Analysis Of Thyroid Profile In Type-2 Diabetes Mellitus Patients

Abdur Rahim Abidi; Ravjit Kaur Sabharwal; Niamatullah Zaheer; Pranav Kumar Prabhakard

European Journal of Molecular & Clinical Medicine, 2020, Volume 7, Issue 7, Pages 4383-4390

Diabetes mellitus and thyroid gland abnormalities are interlinked and coexist with influencing each other. Current study was planned and conducted to evaluate thyroid status in patients with type-2 diabetics. The main aim of the study was to understand the relationship between diabetes mellitus and thyroid abnormalities. Total 100 known diabetic patients were studied, out of them 37 were males with the mean age 59.81 ± 12.8 years, and 63 females with average age of 55.31 ±11.10 years. 50 non-diabetic healthy subjects included 13 males and 37 female of mean age 48.86 ± 12.9 and 48.86 ± 17.94 years respectively selected as a control. All the patients were evaluated for thyroid profile (TSH, FT3, and FT4) and diabetic profile (RBS and HbA1c) by using Cobas C-311 and Cobas E-411 fully automated immunoassay analyzer. The observations were recorded. The result showed that, out of 100 diabetic subjects 41.03% male and 58.97% female were faced with euthyroid and the remaining 22% had thyroid dysfunctions. Hypothyroidism was more common in females (78.97%) as compared to men (21.05%).
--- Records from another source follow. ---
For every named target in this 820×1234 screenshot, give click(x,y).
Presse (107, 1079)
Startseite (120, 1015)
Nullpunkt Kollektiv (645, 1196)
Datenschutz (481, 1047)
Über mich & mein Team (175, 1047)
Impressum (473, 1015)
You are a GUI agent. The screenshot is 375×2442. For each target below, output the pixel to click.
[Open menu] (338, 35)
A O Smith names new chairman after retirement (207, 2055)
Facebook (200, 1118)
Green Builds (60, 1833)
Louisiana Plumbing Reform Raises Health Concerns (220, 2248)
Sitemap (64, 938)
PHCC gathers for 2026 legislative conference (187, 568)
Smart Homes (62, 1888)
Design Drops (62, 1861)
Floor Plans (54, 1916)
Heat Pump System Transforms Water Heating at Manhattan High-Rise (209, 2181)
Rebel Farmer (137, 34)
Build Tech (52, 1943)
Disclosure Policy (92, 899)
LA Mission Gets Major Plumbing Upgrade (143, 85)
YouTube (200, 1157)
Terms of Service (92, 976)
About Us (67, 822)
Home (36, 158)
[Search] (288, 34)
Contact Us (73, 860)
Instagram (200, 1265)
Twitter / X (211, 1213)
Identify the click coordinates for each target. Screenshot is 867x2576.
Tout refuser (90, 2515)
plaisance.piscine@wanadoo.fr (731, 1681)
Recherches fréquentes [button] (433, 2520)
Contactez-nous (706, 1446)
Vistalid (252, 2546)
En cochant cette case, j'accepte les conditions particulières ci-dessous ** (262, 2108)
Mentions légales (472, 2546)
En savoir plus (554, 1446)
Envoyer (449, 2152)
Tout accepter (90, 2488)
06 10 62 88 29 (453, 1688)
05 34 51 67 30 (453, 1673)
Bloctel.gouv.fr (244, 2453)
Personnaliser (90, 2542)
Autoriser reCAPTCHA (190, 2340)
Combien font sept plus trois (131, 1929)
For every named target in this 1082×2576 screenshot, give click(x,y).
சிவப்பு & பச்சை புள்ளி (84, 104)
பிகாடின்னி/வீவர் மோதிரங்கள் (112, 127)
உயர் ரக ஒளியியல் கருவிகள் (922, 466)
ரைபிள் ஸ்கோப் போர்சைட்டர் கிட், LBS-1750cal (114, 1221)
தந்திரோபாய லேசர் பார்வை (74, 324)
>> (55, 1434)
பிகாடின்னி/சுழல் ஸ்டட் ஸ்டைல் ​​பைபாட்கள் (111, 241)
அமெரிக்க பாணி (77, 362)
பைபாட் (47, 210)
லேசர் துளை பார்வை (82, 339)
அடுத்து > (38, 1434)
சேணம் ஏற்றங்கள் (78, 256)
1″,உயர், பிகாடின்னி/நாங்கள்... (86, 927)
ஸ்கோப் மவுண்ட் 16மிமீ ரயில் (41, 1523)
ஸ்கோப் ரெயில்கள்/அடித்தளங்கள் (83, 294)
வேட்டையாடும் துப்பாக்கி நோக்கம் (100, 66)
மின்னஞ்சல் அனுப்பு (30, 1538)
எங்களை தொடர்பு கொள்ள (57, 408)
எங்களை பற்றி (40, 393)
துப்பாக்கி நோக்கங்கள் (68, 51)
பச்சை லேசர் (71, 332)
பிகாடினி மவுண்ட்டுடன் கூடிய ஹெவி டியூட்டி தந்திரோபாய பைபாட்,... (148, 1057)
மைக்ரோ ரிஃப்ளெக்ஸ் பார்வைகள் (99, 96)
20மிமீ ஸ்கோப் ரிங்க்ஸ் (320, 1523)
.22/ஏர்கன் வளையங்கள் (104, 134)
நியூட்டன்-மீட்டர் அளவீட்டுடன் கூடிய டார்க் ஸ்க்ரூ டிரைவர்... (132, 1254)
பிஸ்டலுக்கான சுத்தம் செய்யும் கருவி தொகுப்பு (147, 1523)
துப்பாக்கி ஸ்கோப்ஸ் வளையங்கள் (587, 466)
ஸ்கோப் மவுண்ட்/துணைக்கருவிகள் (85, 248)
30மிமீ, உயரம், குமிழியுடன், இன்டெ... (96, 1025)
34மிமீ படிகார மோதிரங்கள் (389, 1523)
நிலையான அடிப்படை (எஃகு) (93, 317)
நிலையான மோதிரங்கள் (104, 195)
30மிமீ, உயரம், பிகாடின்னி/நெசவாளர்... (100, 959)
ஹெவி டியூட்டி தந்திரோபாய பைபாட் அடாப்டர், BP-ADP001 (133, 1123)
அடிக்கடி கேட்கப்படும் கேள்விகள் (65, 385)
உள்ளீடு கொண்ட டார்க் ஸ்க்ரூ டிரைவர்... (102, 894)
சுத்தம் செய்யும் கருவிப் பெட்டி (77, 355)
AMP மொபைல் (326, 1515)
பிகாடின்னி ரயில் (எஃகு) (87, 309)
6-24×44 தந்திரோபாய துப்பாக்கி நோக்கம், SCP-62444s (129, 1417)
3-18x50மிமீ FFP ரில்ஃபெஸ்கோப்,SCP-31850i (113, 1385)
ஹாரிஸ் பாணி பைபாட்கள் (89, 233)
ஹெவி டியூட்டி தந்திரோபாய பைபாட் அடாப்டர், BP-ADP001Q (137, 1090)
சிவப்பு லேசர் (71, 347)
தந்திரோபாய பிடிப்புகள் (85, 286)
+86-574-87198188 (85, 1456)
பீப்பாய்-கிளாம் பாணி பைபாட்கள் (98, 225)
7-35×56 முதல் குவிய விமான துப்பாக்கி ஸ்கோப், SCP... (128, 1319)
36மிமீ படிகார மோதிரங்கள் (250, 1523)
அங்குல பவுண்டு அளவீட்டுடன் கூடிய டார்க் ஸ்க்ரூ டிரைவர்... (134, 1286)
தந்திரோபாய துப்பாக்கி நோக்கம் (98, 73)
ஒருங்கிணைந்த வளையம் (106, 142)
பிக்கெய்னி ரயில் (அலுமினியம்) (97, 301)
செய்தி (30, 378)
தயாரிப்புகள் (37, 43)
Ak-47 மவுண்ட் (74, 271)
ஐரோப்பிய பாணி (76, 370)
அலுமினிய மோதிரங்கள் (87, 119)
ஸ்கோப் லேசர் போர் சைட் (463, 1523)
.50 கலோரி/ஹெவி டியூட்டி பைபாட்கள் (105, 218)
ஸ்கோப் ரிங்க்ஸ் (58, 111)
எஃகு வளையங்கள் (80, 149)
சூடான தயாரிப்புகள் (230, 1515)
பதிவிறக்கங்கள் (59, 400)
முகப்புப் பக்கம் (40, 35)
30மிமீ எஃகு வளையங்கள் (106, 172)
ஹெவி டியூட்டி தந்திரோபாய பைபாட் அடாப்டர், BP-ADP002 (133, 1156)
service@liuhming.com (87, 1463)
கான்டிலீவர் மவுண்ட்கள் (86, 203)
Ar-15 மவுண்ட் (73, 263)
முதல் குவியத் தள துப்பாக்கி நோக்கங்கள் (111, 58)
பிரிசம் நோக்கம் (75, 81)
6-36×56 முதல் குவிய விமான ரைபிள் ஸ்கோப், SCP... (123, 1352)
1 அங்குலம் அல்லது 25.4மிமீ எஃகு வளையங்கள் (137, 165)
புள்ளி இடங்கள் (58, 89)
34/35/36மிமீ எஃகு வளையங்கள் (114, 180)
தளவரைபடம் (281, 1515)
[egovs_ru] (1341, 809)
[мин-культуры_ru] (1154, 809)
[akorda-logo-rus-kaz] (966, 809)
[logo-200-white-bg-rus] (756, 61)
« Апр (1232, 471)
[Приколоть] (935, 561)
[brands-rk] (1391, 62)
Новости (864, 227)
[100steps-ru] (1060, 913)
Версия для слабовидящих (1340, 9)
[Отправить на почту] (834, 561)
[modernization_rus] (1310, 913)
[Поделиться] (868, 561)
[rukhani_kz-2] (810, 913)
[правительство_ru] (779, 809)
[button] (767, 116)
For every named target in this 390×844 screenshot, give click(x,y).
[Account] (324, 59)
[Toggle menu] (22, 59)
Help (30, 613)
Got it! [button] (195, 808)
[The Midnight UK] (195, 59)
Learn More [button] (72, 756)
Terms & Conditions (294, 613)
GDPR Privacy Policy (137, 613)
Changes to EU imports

The mean values for TSH, FT3 and FT4 at (p> 0.05%) probability level shows statistically no significant difference. The relationship between diabetes and thyroid abnormalities was significantly difference, interdependency of these two conditions and evaluation of thyroid hormones status with the diabetic profile in the early days of diabetes is recommended. This will induce the management strategies of diabetes and can delay and avoid the progression of the secondary complications in diabetic patients with uncontrolled diabetes.